L’auto-évaluation

Voilà, une journée de reprise pour le GRAF  (Groupe de Recherche Action-Formation), certains collègues en sont partis, et 4 autres nous ont rejoints (représentant une expérimentation d’évaluation sans note). Un IPR a rejoint également le groupe, ce qui monte à 3 le nombre d’IPR (SVT, Maths, Musique).

Journée délicate, moins fertile que les autres, dûe sûrement à la présence des nouveaux. L’IPR de l’éducation musicale durant la matinée nous a parlé de l’auto-évaluation au sein sa discipline.

J’ai mis longtemps à m’approprier le sujet qui mérite sans doute qu’on s’y attarde.

I.L’auto-évaluation au sein d’un cours d’éducation musicale.

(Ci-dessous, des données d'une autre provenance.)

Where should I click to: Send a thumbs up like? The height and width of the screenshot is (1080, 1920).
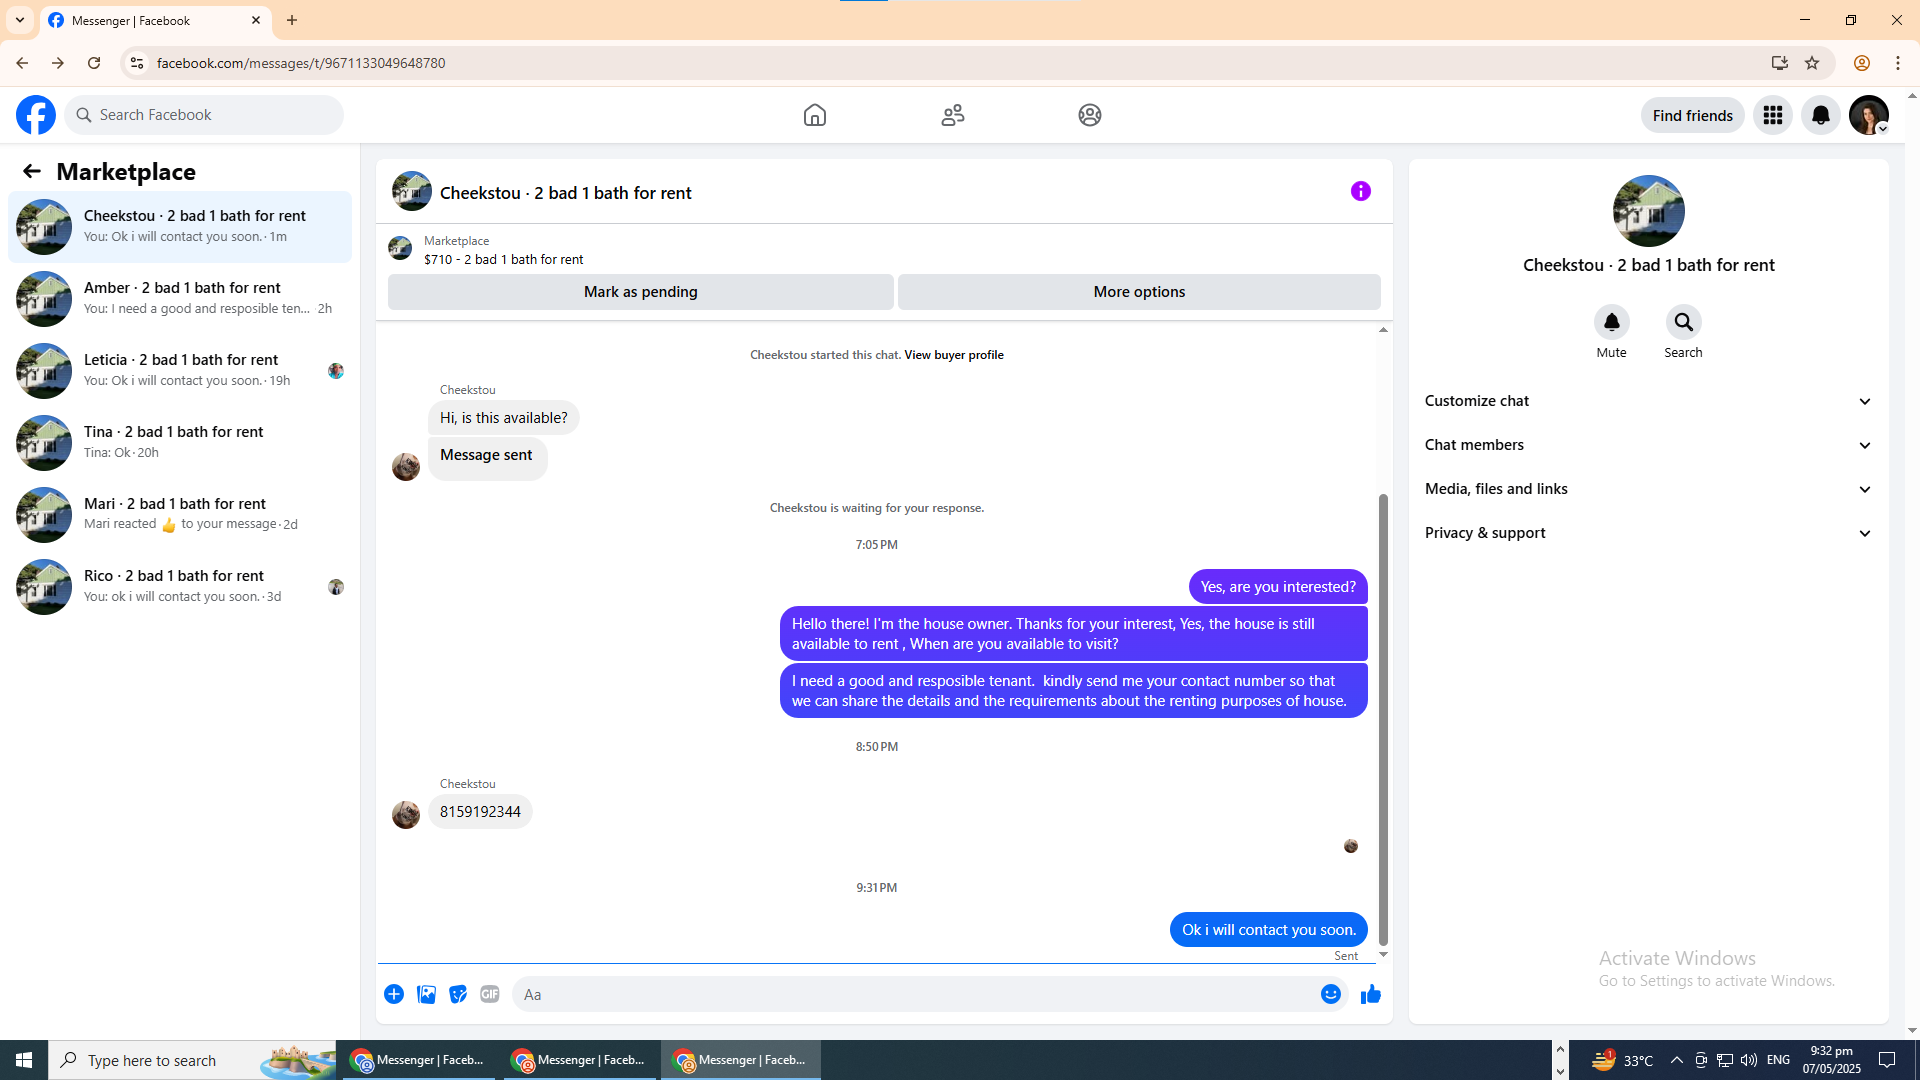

Présenté par l’IPR, tout d’abord comme un moyen de suivre (évaluation formative) la progression des différents élèves.Comprenons la problématique de cette matière, ils ont un nombre important d’élèves, et seulement 1 heure par semaine.

Ici, l’auto-évaluation prend son sens par le fait que les élèves doivent s’évaluer par rapport à une grille de critères. L’enseignant agit lui par pointillisme, réajuste lorsqu’il interroge au hasard les élèves, leurs auto-évaluations.

L’objectif est clair, et les élèves sont en position d’avoir un élément de mesure de leur positionnement par rapport aux attendus dans le temps.

 

Intrigué, je suis intervenu dans la présentation faite par l’IPR, est-on sûr que les élèves s’auto-évaluent bien? L’enseignant a-t-il toutes les ressources (temps) pour réajuster l’ensemble des auto-évaluation des élèves?

L’IPR ne m’a pas répondu directement à la question, il a juste évoqué l’évaluation sommative comme moyen de vérification ultime.

Pour l’instant, l’auto-évaluation ne concerne donc qu’un moyen d’évaluation formative, aucune incidence sur la « note » de l’élève.

Ensuite a eu lieu un travail sur la mise en place d’un système d’autoévaluation :

Et si on autorisait l’auto-évaluation comme évaluation sommative? Et si on l’étendait à l’évaluation entre pairs?

 

Ces questions ont été soulevées, trop peu de temps pour s’y attarder concrètement, on a embrayé sur nos expérimentations et le comparateur de systèmes d’évaluations.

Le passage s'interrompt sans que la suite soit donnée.